After the surgery, I remember waking up and seeing the anesthesiologist, my sister and my partner standing at the end of the bed. I'd just come off the respirator and my anesthesiologist was trying to get me to talk. He kept asking me, "Who's the greatest anesthesiologist in San Francisco?" I remember taking my first deep breath and saying, "You are." It felt so good to breathe.
How would you describe the transplant experience?
I can't speak highly enough about everyone I met. The doctors, the staff, the nurses, the respiratory therapists — they were all there for me.
The nurses in critical care were amazing. They got me up out of bed and walking shortly after surgery. Within 48 hours of my lung transplant, I did three laps around the critical care unit. By the time I was discharged nine days later, I'd walked three-fourths of a mile just in the hospital corridors.
What was it like being in Dr. Kukreja's care?
She was phenomenal. She was both an incredibly skilled surgeon and a very approachable human being. I remember seeing her in the early hours of the morning after my surgery. She was coming in to check on me and she looked like an angel. A few weeks later, I saw her at a hospital event and started to cry. I gave her a hug and told her she'd saved my life.
How are you feeling now?
Fantastic. I forget that I had a transplant sometimes. When you hit the depths of illness and disease, to come back is such a joy.

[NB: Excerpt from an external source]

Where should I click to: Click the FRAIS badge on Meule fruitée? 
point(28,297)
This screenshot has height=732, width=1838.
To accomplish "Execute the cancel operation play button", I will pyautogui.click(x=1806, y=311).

I go to the gym five days a week. I take a lot of precautions to guard against infections, but it's important for me to continue teaching fitness classes. I love it. I feel good. I don't have any shortness of breath. I don't think I could be doing any better.
The technical expertise of the team, the human body, the determination of the patient — it's all part and parcel of an excellent recovery.
What's your advice to people who are considering transplant?
Stay as active as you can. The stronger you are going into the procedure, the stronger you'll be coming out. And connect with other patients. My team at UCSF connected me both one-on-one with a lung transplant patient and with a support group. That support got me through the last couple of months, when I was at my sickest.
What surprised you most about the experience?
When I was transplanted, I never envisioned the recovery would be as robust as it has been. I never dreamed I would be teaching fitness classes again, and I lead four spin classes and a step class every week. I'm a very fortunate person all around.
Interviewed July 2014 by Catherine Guthrie.